It's not slated to arrive anytime soon, but a P-core architecture that Intel is working on will purportedly boast big IPC improvements, as well as support Intel's new APX instruction set. This information was discovered by INstLatX64 on X.
According to a user on the real world technologies forum, Panther Cove will represent a big architectural overhaul of Intel's P-core design, featuring "large IPC" improvements as well as support for Intel's APX and AVX10 standards. Panther Cove is one of the furthest out architectures Intel is purportedly working on, and is purportedly expected to arrive after Cougar Cove, which is itself slated to land after Lion Cove, a P-Core architecture powering Core Ultra 200 series Lunar Lake and Arrow Lake CPUs.
According to @SShwartsman's post on @rwt, #Intel #APX will be supported in #PantherCove core.It seems that it's no coincidence that #DiamondRapids (CPUID 400F10) is no longer a member of Fam6...https://t.co/dZppDKHerM https://t.co/urk3xIVqR2 pic.twitter.com/JvAULqg4IlSeptember 29, 2024
The forum user notes that Intel's development strategy with its P-core architectures harkens back to its "tick-tock" architectural development the company was known for during the 2010s where one major architectural change was succeeded by one minor architectural update before the cycle restarts for the next architecture design.
As a result, the forum user discloses that Cougar Cove will be an update "tock" of Lion Cove that we have right now with Lunar Lake and Arrow Lake. Panther Lake will be the next major "tick" in Intel's architectural cycle, which would explain the claims about big IPC improvements.
The most interesting tidbit about Panther Cove is the addition of Intel APX. APX stands for Intel Advanced Performance Extensions and serves as an extension of the entire x86 instruction set.

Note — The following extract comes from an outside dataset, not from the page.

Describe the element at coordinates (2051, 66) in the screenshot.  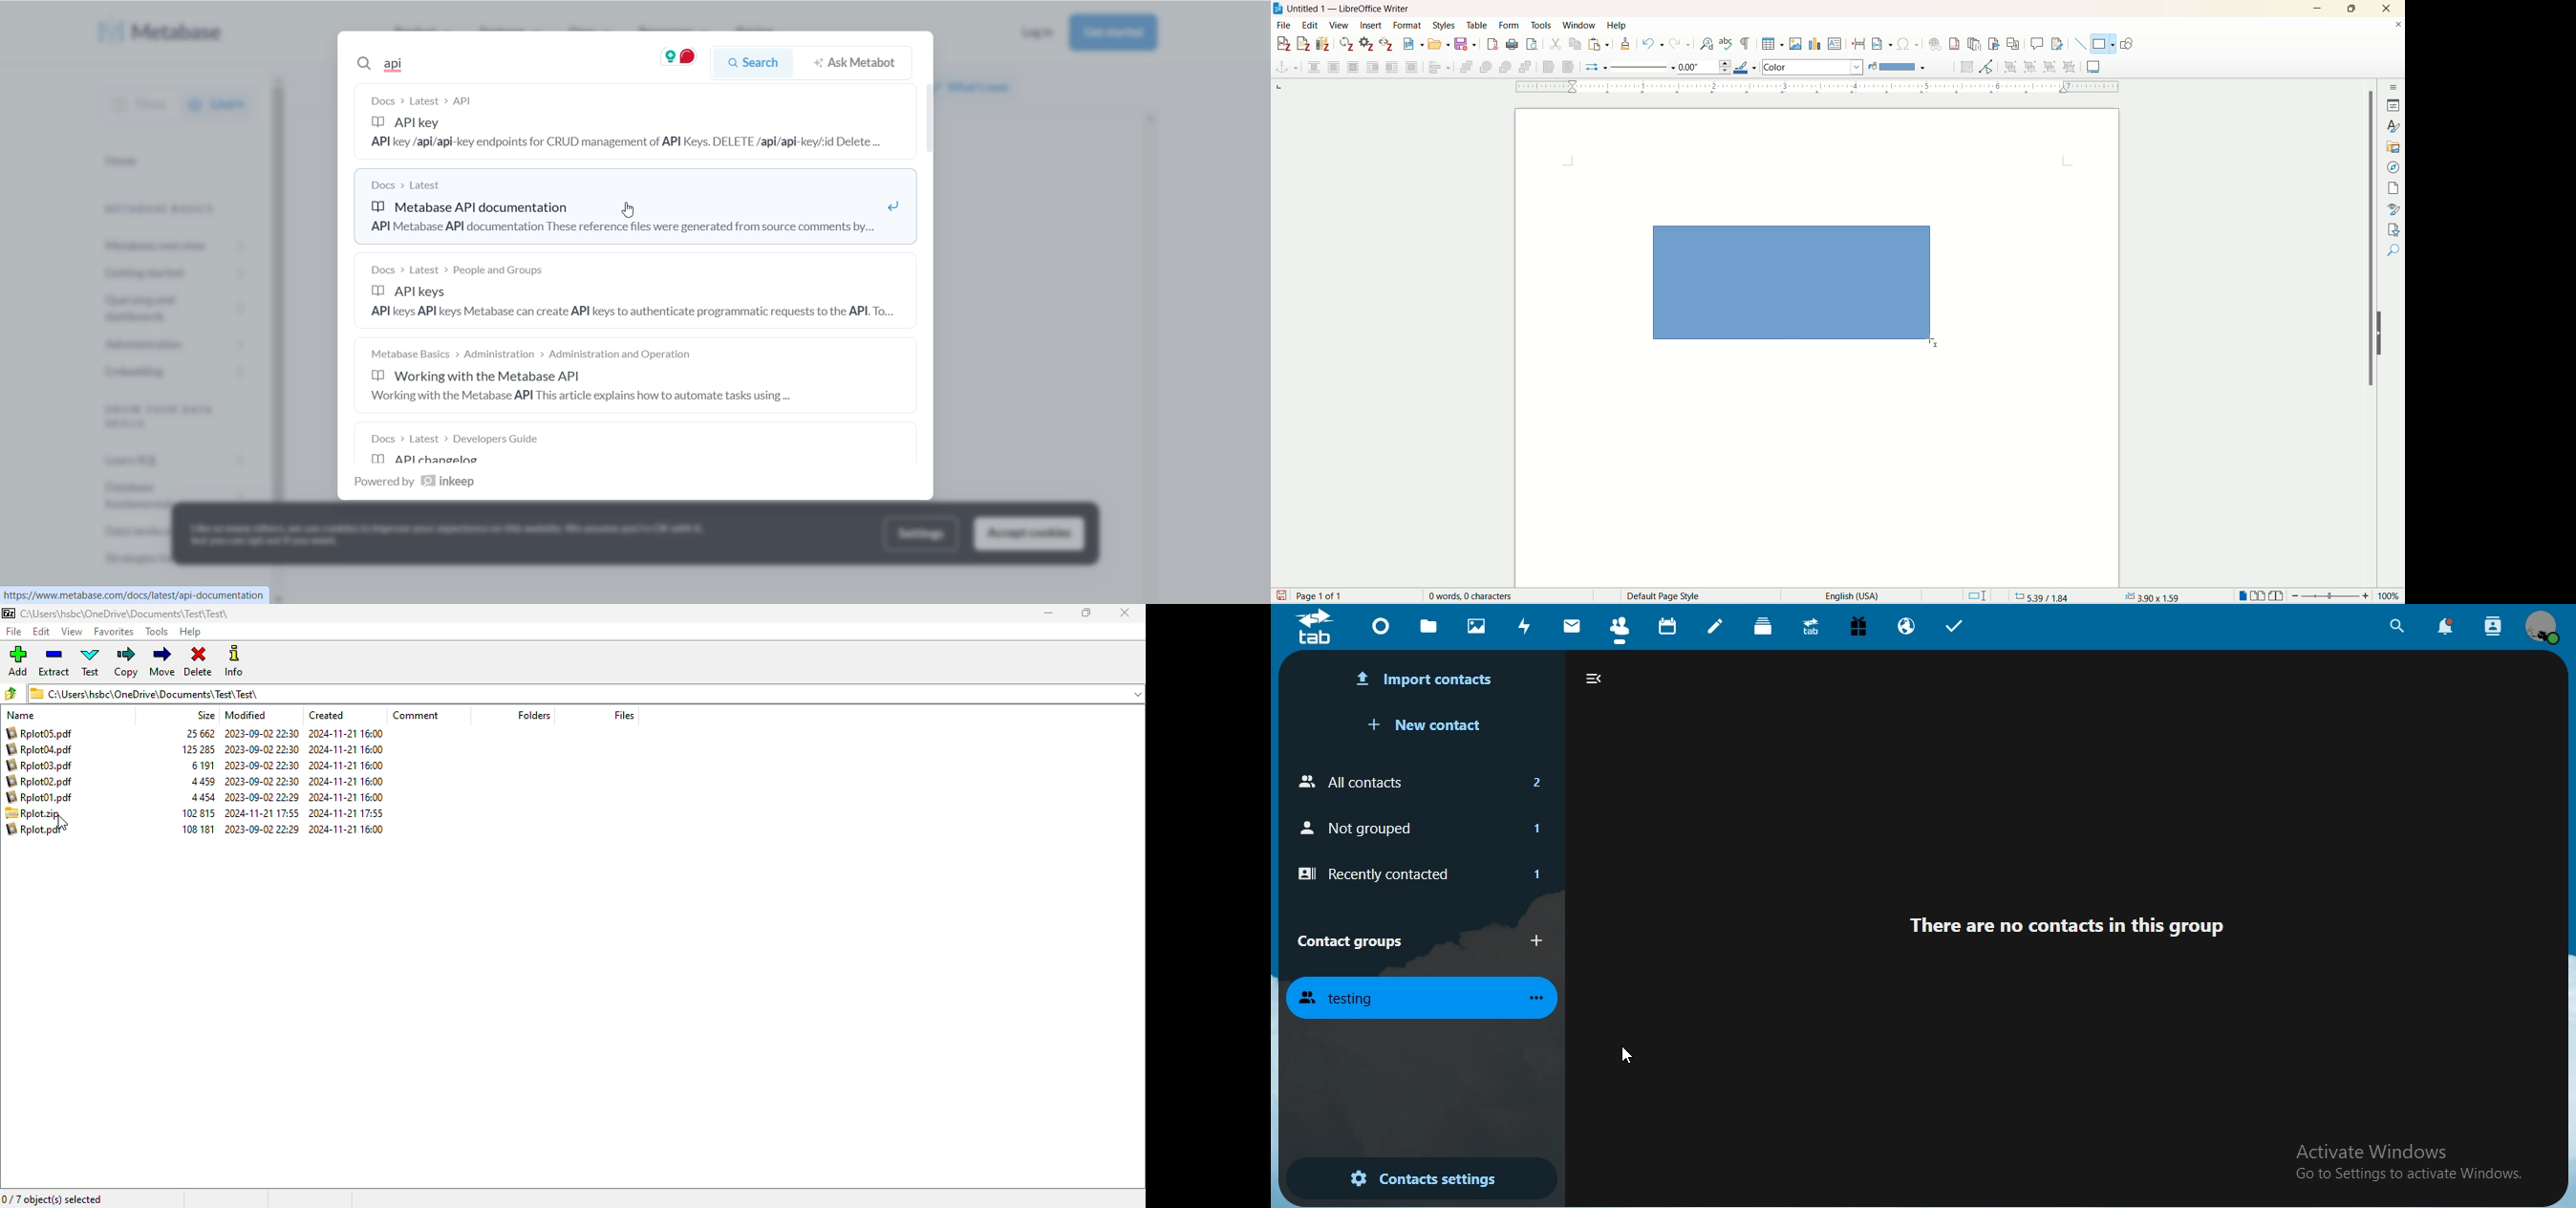
I see `exit group` at that location.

According to Intel, APX adds more registers and various new features that improve general-purpose performance, without significantly increasing power consumption or silicon area.

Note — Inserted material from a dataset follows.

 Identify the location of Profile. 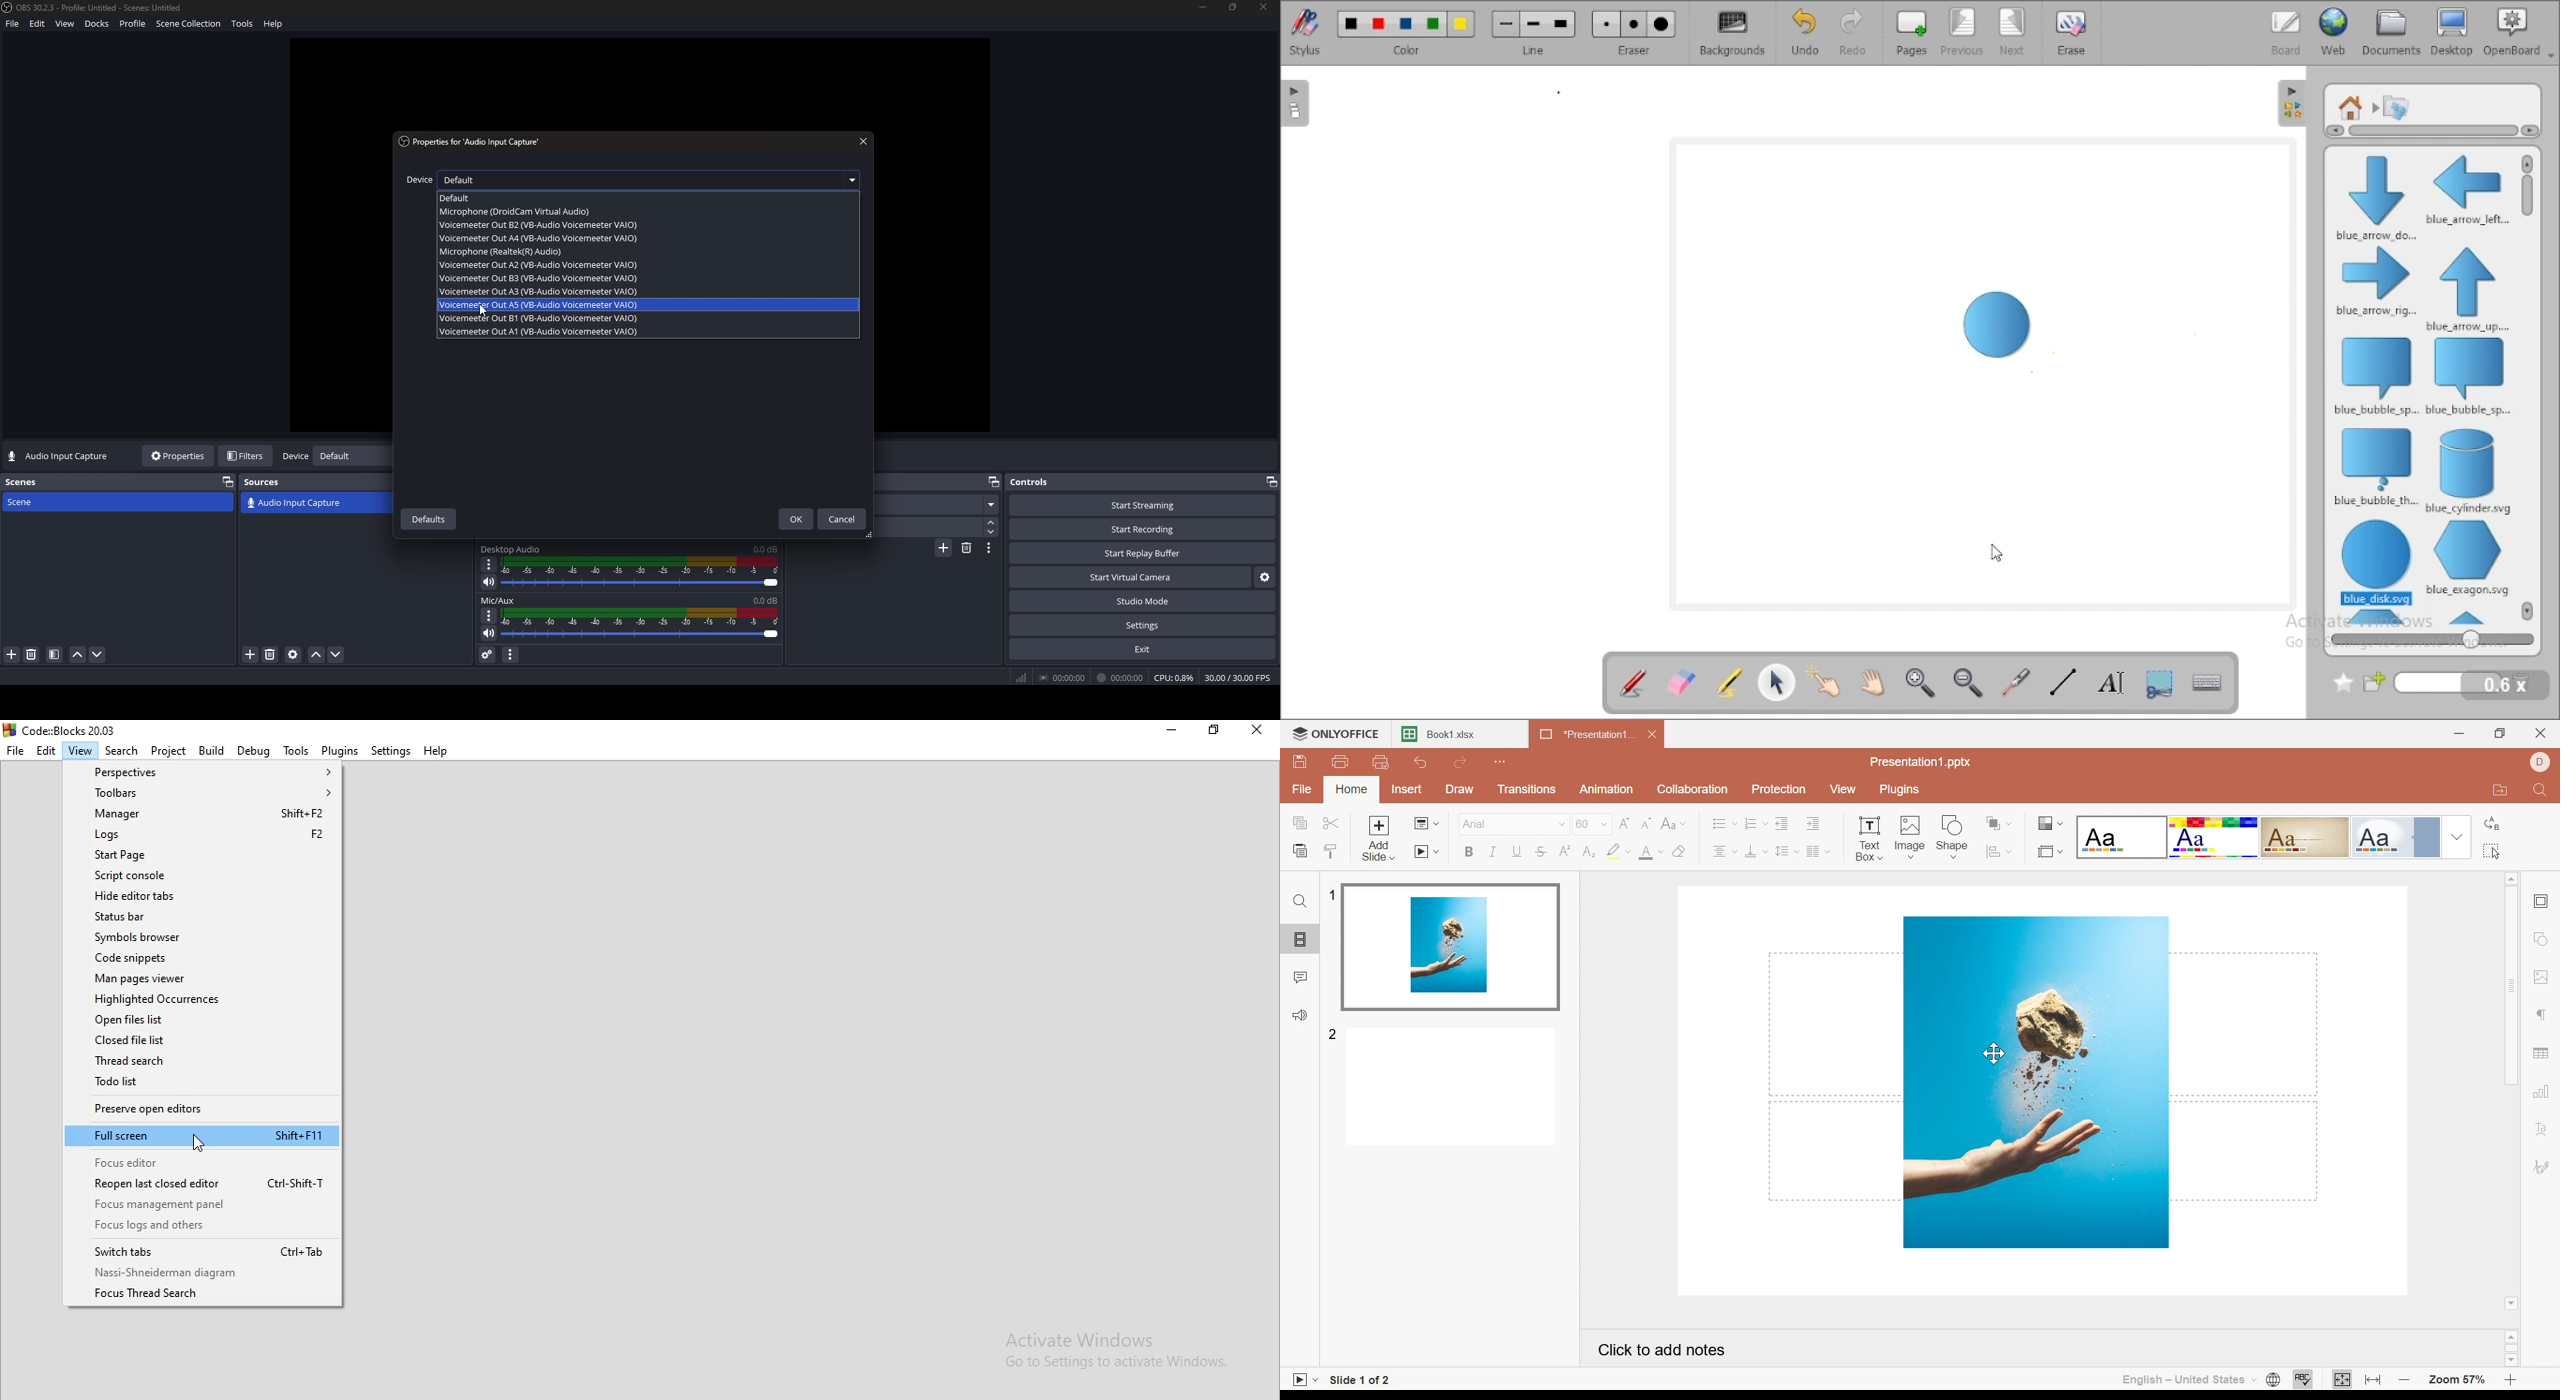
(133, 25).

Specifically, APX doubles the amount of general-purpose registers from 16 to 32, which allows the compiler to keep more values in registers. APX also adds new conditional forms of load, store, and compare/test instructions to help offset the performance issues of out-of-order CPUs, which take advantage of branch predictors. These conditional forms purportedly cut down on the number of branches that may incur misprediction penalties.
It is unknown what CPU architecture Panther Cove will reside in, but if Intel's timeline stays consistent, we could see Panther Cove in the Core Ultra 400 series.